**Excerpt provided**
** Begin **

Why is repairing so important?

https://restartproject.wordpress.com/2012/07/16/why-is-repairing-so-important/

Posted on July 16, 2012 by ugomatic

The Restart Project is all about changing consumer behaviour in the ICT industry, about facilitating the collective learning that will demand hardware and software manufacturers to adhere to open standards, to allow for openness at all levels, to design for durability and compatibility. To look forward with progressive new features, without leaving behind users with slightly older hardware.

Repair is an essential component of our vision. It is instrumental in transforming our obsessions about technology into sustainable technology ecosystems, where owners can claim back control over the very tools at the heart of our digital lives.

Repairing makes the invisible visible: by opening up a device, together we can learn the trade-offs of its design and the manufacturer’s intentions in terms of its durability.

** End **

**Written tasks**
- a) Answer these questions from the post on why repairing matters:
(i) On what date was it posted, and under what name?
(ii) What two qualities does the Restart Project want manufacturers to design for?
(iii) By opening up a device, what can people learn together?
- b) Say whether each statement agrees with the post on why repairing matters, and quote the words that settle it:
(i) The Restart Project aims to change consumer behavior in the ICT industry.
(ii) The post calls repair a minor part of the project's vision.
(iii) The post wants owners to give control of their tools over to manufacturers.
- c) Pick up the post on why repairing matters after its last sentence and keep writing it.
The data that comes next has nothing to do with the post on why repairing matters.

**Source material**
** Begin **

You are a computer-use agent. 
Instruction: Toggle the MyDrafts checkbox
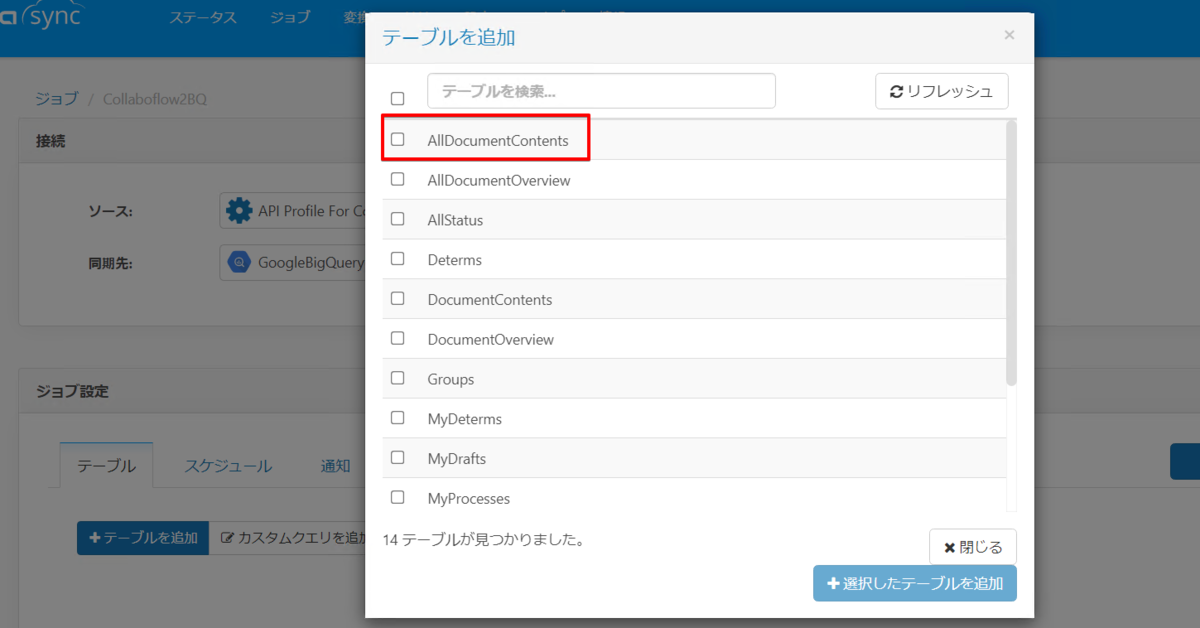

** End **

**Answers below**
- a)
(i) July 16, 2012, by ugomatic.
(ii) Durability and compatibility.
(iii) The trade-offs of its design and the manufacturer's intentions in terms of its durability.

- b)
(i) Yes: "The Restart Project is all about changing consumer behaviour in the ICT industry"
(ii) No: "Repair is an essential component of our vision."
(iii) No: "where owners can claim back control over the very tools at the heart of our digital lives"

- c)
Community-based repairing such as what we do in Restart Parties liberates us from the tyranny of the buy-dispose-buy again. We all know it can’t possibly make sense that it is cheaper to buy a new product, rather than to fix the existing one. And yet, this is what we hear all of the time, all of us: the flash in your digital camera no longer works? Buy a new one, or pay more than the cost of a new camera to change the processor. The screen of your e-reader no longer works? It’s glued to the rest of the device, we’ll just send you another one.

Manufacturer’ reluctance to fix software problems is just as disturbing. The operating system of your device doesn’t allow to open password-protected files? Buy the new device, as we fixed it for it – but we won’t port the software patch to the older device, period. In such cases, repairing becomes jailbreaking a device, liberating it from the cage of proprietary operating systems and extending its usability for its owner.

The Restart Project is about much more than just repair. But repair is key to our collective understanding of the need to change status quo in this industry. And to liberate ourselves from the mantra of “recycling”. Recycling is very trendy these days, it makes us feel good. And yet, it should always be the last resort: recommendable only when reuse, refurbishing, repair have all failed.

NW3 is a keen supporter of RestartProject, which exists globally in different forms, but has run several events in north London (and hoping to expand shortly)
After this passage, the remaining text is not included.